WHAT THE TASK REQUIRES ->
For the listing below, print exactly the lines from the line with "Click the red map marker pin" to the line with "Task: Click the Source field label", both included, and nothing beyond them.

(Beginning of MATERIAL SHOWN)

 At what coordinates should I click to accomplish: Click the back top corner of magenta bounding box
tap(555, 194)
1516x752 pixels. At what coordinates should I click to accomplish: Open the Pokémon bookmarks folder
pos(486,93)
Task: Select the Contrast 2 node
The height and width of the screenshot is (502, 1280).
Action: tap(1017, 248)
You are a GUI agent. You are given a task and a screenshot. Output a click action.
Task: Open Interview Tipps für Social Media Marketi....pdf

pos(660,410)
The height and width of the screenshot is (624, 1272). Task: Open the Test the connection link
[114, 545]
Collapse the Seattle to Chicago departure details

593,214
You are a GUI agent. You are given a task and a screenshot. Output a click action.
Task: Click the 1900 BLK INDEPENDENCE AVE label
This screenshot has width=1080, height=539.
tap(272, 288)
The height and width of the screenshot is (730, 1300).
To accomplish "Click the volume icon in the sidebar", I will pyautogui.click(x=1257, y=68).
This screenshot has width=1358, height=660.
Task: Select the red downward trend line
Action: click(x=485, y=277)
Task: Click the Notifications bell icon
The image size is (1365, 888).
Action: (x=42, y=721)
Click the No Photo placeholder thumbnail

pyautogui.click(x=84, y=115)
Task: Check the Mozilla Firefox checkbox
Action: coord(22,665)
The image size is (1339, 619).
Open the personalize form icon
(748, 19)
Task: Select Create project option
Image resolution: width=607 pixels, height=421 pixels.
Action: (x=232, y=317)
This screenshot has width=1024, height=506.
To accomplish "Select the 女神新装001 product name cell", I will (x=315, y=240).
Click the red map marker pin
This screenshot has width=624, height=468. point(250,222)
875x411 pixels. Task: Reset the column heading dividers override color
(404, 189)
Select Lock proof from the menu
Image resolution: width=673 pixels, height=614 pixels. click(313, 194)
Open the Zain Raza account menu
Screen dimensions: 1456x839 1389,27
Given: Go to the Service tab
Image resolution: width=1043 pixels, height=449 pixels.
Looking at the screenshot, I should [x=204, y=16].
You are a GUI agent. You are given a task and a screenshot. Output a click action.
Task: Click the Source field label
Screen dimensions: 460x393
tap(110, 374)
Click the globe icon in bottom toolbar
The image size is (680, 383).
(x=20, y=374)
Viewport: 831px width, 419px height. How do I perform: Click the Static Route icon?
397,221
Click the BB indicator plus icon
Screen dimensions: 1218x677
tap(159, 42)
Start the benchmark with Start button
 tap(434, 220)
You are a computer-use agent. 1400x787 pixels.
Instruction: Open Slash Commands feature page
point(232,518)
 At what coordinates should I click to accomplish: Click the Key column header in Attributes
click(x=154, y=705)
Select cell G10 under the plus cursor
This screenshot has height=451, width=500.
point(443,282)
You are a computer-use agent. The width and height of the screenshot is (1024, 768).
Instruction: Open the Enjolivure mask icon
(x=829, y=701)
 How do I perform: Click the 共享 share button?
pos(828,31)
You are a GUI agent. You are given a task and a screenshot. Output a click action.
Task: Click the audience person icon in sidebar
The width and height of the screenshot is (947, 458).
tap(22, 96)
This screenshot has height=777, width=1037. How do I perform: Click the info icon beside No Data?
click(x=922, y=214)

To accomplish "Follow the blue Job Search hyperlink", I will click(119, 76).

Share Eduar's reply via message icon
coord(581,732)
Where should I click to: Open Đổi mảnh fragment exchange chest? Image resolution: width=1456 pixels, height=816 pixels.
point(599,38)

(End of MATERIAL SHOWN)

EXERCISE SOLUTION ->
Click the red map marker pin
This screenshot has width=624, height=468. point(250,222)
875x411 pixels. Task: Reset the column heading dividers override color
(404, 189)
Select Lock proof from the menu
Image resolution: width=673 pixels, height=614 pixels. click(313, 194)
Open the Zain Raza account menu
Screen dimensions: 1456x839 1389,27
Given: Go to the Service tab
Image resolution: width=1043 pixels, height=449 pixels.
Looking at the screenshot, I should [x=204, y=16].
You are a GUI agent. You are given a task and a screenshot. Output a click action.
Task: Click the Source field label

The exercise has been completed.